> _Document text_
Why it matters: The results, and the market reaction thus far, indicate that nothing is stopping the Nvidia train.
What they're saying: "It was a good quarter, I give them full credit for that," Jay Goldberg, the lone bear and senior analyst at Seaport Research Partners, told Axios after the earnings release Wednesday.
- "Honestly, I thought it was going to be a much stronger guide. But this is still a decent guide," he said, adding the guidance beat may not be enough for investors forget the recent tech headwinds.
- On the call, Nvidia CFO Colette Kress said the firm expects half a trillion dollars of revenue from its Blackwell and Rubin chips through 2026.
- "Blackwell sales are off the charts, and cloud GPUs are sold out," Nvidia CEO Jensen Huang said in a statement in the earnings release.
Zoom out: The broader question of whether the market is heading full speed ahead into an AI bubble lies on Nvidia's back, given that it makes up 8% of the S&P 500 and 1% of the global market.
- Huang addressed this at the top of his remarks on the call: "There's been a lot of talk about an AI bubble. From our vantage point, we see something very different."

> _Supplied information_
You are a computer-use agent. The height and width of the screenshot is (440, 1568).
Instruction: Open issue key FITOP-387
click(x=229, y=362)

* * *

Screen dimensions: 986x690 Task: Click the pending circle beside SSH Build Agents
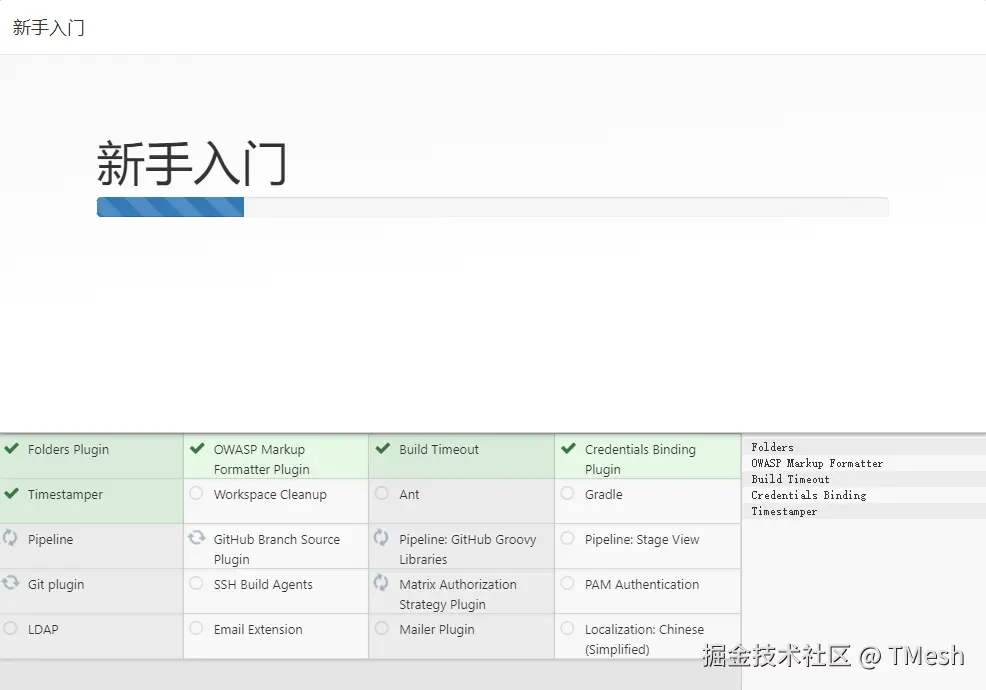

> _Work instruction A_
In the Nvidia earnings text, how much revenue does Nvidia expect from its Blackwell and Rubin chips through 2026?
> _Work instruction B_
Rewrite the paragraph of the Nvidia earnings text that begins "Zoom out:" as a single shorter sentence that keeps its main facts.
> _Work instruction C_
Continue the Nvidia earnings text past its final line.

> _Your response A_
Half a trillion dollars.

> _Your response B_
Whether the market is racing into an AI bubble rests largely on Nvidia, which makes up 8% of the S&P 500 and 1% of the global market.

> _Your response C_
- He then talked about examples of returns on AI investment, mentioning everything from Meta's advertising business to expansion opportunities for OpenAI.
Reality check: The results are still not enough to make Goldberg change his sell rating, he said, since he is still concerned about how long customers can keep spending billions on Nvidia chips.
- He is concerned about the path forward for neocloud players in particular.
- "The sort of growing looming question is how long can they keep this up?"
What to watch: Whether the results lift the broader market.
- Headwinds facing Nvidia and the broader AI ecosystem were "not put to rest" with these results, Dan Morgan at Synovus Trust wrote in a note.